◆ Exercise: Using the entries below, write out the line with "Image resolution: width=756 pixels, height=549", the line with "This screenshot has width=498, height=868.", and every line in between, exactly as each is written.

Segment Start: Source information

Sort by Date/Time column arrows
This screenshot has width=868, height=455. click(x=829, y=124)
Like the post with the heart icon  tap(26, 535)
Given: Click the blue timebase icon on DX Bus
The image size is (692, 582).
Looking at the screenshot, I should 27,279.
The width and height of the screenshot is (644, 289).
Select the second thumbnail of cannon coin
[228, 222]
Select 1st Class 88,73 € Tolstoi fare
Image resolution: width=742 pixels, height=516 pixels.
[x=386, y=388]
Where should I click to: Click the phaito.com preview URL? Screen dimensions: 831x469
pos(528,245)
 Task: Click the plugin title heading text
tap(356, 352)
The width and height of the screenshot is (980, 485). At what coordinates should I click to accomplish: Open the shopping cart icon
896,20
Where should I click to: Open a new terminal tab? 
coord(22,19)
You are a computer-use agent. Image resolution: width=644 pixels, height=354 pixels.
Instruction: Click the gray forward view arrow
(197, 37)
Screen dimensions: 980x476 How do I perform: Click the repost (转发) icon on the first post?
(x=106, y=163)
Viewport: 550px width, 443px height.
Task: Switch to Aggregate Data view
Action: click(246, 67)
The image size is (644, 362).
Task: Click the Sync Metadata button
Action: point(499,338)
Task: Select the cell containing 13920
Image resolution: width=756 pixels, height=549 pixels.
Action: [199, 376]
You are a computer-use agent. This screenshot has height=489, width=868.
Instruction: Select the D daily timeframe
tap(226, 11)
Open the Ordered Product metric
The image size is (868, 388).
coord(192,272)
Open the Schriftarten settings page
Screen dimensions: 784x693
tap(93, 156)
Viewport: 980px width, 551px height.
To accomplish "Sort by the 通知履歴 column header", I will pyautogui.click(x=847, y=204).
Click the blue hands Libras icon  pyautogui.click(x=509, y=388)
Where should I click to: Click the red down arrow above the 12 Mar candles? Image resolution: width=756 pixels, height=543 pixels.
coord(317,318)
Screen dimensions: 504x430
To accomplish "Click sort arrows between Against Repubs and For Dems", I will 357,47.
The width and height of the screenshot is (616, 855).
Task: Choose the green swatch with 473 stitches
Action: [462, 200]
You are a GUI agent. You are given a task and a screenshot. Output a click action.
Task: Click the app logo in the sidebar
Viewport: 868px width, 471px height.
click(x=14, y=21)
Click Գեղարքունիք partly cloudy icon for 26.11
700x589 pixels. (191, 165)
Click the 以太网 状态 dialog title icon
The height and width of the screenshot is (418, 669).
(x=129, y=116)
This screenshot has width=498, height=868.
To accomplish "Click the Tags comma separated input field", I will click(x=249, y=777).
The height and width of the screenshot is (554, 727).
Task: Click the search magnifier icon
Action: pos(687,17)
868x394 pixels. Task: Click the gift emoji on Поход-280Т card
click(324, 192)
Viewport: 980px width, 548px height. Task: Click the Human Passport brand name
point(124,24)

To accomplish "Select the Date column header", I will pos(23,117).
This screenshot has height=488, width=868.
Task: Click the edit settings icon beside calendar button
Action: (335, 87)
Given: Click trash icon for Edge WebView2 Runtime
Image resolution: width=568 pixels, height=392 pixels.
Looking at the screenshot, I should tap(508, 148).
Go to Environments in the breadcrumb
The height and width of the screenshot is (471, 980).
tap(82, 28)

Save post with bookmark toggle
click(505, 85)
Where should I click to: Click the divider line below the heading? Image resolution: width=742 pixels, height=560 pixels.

Segment End: Source information

◆ Solution to the problem:
Image resolution: width=756 pixels, height=549 pixels.
Action: [199, 376]
You are a computer-use agent. This screenshot has height=489, width=868.
Instruction: Select the D daily timeframe
tap(226, 11)
Open the Ordered Product metric
The image size is (868, 388).
coord(192,272)
Open the Schriftarten settings page
Screen dimensions: 784x693
tap(93, 156)
Viewport: 980px width, 551px height.
To accomplish "Sort by the 通知履歴 column header", I will pyautogui.click(x=847, y=204).
Click the blue hands Libras icon  pyautogui.click(x=509, y=388)
Where should I click to: Click the red down arrow above the 12 Mar candles? Image resolution: width=756 pixels, height=543 pixels.
coord(317,318)
Screen dimensions: 504x430
To accomplish "Click sort arrows between Against Repubs and For Dems", I will 357,47.
The width and height of the screenshot is (616, 855).
Task: Choose the green swatch with 473 stitches
Action: [462, 200]
You are a GUI agent. You are given a task and a screenshot. Output a click action.
Task: Click the app logo in the sidebar
Viewport: 868px width, 471px height.
click(x=14, y=21)
Click Գեղարքունիք partly cloudy icon for 26.11
700x589 pixels. (191, 165)
Click the 以太网 状态 dialog title icon
The height and width of the screenshot is (418, 669).
(x=129, y=116)
This screenshot has width=498, height=868.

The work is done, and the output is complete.